Thursday, December 12, 2013

Grateful.

I feel like I've been feeling so ungrateful lately. I keep thinking about the things I don't have yet or the things I just simply want. Yet, I have everything I could ever wish for at this time. I mean, yeah - my situation could be better, but the essentials to my life - I have.

I have my absolutely amazing boyfriend who is there for me through thick and thin. Who has turned my world upside down. Who has taught me that I can be loved wholeheartedly. I don't think I ever knew what romantic love was before I met him. He is absolutely amazing with Lailah - I've never seen a better father figure than him. He is so sweet, loving, and compassionate. He listens to me and he feels with me. He always tries to understand me and where I'm coming from. He asks me frequently about how I'm feeling and the baby. He loves to feel this little one squirming inside of me - he even kisses my belly. He's my dream guy - I swear it. Every morning he gets up, snuggles me before leaving for work, and then he always gives me kisses before leaving - even if I'm sleeping like a ton of bricks. Then when he gets home from work he kisses me, gives Lai piggy back rides, he may make us food, he helps with laundry, we put Lai to bed (if she isn't already in bed) and he tucks her in, we then shower and cuddle up watching a show on Netflix. He's one of the best things that could have ever happened to me.

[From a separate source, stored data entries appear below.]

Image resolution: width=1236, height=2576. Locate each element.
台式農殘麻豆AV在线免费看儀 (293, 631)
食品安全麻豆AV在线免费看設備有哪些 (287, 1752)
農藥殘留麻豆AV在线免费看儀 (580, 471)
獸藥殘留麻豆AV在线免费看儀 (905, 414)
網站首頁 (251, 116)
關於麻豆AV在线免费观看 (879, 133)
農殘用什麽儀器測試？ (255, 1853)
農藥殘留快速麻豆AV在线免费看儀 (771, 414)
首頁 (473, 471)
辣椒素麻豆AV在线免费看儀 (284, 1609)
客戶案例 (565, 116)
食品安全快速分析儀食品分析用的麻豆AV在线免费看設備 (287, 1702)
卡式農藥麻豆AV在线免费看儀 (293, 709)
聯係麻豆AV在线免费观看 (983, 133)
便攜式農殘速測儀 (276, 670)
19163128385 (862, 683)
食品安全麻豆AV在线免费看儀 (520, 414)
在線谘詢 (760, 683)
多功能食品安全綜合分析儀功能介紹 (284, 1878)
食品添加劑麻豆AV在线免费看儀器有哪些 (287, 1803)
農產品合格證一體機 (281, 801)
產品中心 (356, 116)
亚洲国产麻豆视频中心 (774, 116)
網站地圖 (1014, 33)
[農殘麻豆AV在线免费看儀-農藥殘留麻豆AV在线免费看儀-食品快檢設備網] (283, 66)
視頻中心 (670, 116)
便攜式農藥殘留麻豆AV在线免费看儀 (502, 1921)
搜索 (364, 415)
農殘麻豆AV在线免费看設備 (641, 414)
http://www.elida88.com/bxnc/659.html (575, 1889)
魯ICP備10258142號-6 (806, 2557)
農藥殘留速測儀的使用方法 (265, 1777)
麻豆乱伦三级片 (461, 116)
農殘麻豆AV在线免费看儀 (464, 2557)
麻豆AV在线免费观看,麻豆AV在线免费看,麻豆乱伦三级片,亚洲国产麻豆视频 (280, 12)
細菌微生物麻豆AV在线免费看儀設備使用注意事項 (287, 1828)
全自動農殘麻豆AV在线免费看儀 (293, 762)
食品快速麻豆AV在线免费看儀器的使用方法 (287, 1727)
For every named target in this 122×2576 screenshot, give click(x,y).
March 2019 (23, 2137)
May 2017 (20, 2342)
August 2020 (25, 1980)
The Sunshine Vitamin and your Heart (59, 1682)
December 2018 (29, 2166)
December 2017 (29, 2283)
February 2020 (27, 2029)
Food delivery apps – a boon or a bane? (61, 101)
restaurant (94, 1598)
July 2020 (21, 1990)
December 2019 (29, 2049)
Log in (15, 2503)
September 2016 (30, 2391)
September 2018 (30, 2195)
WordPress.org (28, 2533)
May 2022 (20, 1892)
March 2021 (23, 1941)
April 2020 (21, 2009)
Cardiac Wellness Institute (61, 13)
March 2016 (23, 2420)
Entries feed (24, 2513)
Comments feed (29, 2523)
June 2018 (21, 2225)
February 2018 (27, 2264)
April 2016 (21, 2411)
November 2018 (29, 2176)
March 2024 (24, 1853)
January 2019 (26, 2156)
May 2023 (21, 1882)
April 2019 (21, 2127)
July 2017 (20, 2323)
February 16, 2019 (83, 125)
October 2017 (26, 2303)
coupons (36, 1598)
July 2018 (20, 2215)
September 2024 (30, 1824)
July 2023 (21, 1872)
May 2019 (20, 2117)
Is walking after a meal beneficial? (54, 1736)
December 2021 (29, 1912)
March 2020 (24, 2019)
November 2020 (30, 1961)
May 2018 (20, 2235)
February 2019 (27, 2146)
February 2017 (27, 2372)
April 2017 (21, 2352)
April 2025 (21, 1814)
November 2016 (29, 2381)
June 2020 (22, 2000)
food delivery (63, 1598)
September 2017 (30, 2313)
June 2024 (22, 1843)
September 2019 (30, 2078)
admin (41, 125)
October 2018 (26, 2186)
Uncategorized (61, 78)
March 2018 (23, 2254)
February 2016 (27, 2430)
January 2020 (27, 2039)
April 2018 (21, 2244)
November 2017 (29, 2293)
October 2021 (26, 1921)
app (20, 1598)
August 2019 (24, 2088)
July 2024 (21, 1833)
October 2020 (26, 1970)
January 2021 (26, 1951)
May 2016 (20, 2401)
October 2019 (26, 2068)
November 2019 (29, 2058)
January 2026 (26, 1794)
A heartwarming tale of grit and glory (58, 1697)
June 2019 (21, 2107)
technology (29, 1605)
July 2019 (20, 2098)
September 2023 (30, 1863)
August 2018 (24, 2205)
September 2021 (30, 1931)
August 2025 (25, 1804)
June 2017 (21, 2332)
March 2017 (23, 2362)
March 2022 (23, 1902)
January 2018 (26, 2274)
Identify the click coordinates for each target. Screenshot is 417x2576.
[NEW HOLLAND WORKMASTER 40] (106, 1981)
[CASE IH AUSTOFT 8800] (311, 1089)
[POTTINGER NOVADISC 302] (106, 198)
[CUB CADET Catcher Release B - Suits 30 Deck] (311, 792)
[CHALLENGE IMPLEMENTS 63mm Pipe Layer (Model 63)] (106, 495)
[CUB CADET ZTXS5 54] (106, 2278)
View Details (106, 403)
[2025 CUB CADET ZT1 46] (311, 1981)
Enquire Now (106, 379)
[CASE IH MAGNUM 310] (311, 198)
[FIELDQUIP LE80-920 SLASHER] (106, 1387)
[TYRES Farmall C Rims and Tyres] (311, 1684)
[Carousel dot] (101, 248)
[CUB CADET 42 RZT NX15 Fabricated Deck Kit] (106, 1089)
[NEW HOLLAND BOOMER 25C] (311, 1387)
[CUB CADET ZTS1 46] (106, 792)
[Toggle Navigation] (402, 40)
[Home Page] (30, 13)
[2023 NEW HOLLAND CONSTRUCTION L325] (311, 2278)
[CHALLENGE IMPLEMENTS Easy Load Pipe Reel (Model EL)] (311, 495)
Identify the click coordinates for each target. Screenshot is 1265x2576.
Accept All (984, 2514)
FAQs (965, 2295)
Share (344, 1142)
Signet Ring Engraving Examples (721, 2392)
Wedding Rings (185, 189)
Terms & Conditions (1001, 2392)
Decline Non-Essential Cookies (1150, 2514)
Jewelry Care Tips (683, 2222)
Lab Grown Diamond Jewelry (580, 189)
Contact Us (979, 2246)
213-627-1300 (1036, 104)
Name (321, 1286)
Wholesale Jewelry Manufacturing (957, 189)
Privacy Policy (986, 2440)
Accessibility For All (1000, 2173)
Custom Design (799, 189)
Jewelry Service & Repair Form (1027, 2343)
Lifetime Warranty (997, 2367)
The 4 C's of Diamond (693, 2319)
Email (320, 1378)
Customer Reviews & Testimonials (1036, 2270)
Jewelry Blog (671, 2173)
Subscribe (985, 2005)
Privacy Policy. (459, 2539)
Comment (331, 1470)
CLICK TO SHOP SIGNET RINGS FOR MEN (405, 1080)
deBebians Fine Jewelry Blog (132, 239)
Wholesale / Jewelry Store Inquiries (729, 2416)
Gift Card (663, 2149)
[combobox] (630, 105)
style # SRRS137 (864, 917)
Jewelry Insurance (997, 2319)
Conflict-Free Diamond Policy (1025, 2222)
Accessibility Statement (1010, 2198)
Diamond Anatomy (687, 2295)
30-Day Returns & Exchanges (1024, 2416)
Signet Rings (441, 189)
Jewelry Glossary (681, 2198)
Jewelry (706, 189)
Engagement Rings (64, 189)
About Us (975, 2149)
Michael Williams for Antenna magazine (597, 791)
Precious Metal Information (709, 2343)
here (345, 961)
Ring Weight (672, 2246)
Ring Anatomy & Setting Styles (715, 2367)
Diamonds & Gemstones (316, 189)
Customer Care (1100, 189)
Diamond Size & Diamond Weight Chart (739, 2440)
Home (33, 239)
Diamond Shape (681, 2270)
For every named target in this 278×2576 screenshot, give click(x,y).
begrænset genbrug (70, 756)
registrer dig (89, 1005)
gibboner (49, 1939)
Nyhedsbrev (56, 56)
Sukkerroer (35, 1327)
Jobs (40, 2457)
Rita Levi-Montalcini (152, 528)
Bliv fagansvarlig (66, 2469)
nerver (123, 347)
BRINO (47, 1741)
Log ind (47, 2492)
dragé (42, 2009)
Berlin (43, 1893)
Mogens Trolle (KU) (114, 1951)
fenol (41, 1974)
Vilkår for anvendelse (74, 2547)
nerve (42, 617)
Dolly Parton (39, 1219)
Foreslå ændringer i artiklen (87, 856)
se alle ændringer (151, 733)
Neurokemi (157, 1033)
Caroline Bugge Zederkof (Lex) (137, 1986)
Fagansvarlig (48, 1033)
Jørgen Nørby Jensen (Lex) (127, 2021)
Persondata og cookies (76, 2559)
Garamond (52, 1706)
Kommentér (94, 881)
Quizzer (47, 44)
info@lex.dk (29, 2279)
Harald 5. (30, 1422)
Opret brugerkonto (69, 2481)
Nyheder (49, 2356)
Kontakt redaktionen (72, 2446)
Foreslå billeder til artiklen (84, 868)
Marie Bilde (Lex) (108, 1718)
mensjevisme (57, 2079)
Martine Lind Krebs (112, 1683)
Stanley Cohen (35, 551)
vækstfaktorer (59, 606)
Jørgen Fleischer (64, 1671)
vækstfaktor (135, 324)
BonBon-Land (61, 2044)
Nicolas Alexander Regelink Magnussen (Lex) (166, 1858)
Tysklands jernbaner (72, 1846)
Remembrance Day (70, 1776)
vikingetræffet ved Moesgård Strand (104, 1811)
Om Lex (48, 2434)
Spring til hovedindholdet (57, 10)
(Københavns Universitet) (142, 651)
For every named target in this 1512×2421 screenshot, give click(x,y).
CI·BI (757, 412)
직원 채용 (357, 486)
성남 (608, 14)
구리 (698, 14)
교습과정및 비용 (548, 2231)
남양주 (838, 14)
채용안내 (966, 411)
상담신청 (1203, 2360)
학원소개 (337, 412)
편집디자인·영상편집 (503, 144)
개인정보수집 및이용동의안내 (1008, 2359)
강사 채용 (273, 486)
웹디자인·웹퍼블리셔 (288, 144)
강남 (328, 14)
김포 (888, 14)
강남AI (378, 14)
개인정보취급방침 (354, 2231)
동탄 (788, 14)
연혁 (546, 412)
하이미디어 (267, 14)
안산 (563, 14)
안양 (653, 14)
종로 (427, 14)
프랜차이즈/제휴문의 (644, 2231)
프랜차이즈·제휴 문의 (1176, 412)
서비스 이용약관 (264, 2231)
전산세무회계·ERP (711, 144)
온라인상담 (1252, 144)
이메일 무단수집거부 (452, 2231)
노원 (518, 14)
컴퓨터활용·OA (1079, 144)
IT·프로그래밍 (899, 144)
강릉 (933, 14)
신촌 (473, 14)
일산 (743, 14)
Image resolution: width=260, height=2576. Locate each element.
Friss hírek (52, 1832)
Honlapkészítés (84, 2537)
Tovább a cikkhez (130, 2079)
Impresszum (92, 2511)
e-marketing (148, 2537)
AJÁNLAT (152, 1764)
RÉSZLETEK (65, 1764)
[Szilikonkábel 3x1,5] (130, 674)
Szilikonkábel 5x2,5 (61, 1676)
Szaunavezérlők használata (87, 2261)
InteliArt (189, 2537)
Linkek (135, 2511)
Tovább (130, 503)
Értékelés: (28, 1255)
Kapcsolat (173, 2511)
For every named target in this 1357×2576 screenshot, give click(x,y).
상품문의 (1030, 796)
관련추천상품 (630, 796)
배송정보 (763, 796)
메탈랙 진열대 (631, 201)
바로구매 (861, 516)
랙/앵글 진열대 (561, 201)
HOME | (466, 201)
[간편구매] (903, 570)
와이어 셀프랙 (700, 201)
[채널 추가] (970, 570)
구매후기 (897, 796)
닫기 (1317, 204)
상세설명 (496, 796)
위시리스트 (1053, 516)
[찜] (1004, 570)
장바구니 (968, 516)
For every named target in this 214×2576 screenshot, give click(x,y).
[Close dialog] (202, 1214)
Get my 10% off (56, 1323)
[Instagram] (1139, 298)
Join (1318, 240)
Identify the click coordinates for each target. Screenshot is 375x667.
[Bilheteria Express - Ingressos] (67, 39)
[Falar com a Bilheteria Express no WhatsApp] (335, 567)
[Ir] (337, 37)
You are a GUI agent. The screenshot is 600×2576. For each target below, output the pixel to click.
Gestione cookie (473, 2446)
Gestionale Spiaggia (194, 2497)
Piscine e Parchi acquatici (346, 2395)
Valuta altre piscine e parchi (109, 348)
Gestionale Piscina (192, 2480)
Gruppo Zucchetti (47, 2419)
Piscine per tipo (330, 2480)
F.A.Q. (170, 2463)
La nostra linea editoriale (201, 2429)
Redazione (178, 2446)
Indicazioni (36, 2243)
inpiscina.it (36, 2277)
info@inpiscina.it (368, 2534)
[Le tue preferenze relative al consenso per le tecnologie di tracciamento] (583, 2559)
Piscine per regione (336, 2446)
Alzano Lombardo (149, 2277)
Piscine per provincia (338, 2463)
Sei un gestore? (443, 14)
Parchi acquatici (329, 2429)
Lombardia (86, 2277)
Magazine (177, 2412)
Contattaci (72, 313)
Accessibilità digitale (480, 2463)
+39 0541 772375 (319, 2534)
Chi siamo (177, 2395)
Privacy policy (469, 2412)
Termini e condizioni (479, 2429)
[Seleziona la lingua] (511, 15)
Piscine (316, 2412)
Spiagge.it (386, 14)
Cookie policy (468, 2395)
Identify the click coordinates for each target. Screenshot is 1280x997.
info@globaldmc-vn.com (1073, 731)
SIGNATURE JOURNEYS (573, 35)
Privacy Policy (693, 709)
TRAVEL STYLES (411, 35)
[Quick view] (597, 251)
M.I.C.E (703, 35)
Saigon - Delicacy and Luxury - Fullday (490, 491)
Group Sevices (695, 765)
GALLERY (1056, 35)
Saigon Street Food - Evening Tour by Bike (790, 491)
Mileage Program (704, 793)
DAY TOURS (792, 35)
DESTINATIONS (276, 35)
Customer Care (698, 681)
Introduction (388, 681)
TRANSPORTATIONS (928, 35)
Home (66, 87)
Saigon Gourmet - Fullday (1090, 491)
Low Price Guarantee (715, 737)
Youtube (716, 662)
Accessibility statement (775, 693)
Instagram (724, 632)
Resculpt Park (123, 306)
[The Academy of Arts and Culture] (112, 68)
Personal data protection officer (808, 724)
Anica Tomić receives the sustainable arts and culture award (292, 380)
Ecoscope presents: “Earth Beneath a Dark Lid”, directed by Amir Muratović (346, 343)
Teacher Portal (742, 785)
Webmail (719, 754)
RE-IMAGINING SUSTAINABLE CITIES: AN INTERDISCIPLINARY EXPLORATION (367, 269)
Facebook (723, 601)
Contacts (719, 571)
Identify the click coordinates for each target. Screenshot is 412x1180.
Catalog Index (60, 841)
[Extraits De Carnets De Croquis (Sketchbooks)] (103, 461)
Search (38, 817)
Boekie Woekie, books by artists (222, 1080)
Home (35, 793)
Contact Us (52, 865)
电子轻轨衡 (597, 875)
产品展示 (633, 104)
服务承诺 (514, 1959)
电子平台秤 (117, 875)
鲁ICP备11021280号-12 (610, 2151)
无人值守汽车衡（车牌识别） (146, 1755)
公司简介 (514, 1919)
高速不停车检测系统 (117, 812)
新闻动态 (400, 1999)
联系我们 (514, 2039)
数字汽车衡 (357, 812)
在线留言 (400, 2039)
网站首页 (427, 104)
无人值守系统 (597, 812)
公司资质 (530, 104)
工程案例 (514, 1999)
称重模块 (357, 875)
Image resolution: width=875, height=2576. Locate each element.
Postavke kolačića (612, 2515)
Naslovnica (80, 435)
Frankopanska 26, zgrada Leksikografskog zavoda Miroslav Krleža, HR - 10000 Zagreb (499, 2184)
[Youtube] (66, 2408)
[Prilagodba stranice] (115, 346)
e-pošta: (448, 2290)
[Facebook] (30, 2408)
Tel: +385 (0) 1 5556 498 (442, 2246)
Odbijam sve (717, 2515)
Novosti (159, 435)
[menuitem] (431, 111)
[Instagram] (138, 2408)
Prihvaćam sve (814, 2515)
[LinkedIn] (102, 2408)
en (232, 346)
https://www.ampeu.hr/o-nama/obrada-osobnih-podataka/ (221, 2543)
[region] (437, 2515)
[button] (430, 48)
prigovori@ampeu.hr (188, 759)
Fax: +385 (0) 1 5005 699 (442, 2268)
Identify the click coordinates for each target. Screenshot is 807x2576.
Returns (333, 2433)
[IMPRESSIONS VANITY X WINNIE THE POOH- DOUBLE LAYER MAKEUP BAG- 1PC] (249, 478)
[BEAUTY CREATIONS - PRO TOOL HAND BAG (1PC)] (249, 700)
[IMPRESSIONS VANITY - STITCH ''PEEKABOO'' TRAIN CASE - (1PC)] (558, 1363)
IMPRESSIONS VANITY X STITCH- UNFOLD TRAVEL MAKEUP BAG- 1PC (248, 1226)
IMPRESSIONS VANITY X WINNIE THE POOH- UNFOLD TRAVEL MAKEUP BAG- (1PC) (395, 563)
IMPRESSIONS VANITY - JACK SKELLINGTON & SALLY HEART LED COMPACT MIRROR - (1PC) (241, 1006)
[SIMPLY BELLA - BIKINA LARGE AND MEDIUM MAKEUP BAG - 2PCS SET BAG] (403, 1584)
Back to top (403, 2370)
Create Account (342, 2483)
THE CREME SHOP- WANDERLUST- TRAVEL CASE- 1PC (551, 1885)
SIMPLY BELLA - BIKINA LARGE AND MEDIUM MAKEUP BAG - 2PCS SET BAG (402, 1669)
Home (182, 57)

I also have the most amazing, bright, witty, funny, silly, compassionate, caring, understanding, and beautiful little girl that I could ever imagine having. She makes me laugh more than anyone I know. She puts life into another perspective for me. She is the sweetest thing. I live for her. I live to watch her learn and grow as a little human. So far, so good. I may not be a perfect mom but when I look at her I feel that I've done a pretty damn good job. She is the purest life I know. I love her more than I ever believed I could love anyone or anything. She told me today that she never wants me to die until she's old enough to die too. I know that this will eventually end but I hope more than anything that she will always be my little girl and that we will always have an amazing relationship.

Then I have this pregnancy which I truly feel blessed to have. Yeah, the baby may not be out yet - he or she is still happily cooking within. But that's not a bad thing and I've been treating it like it is. This baby will be perfect and my heart will expand so much more than I ever thought imaginable. I have no idea what it will be like raising two little ones but I know that I'll make the best that I can out of it. I am just becoming impatient and I so want to meet my little one! But each day will bring me closer and I need to remember that. The baby can't stay in forever.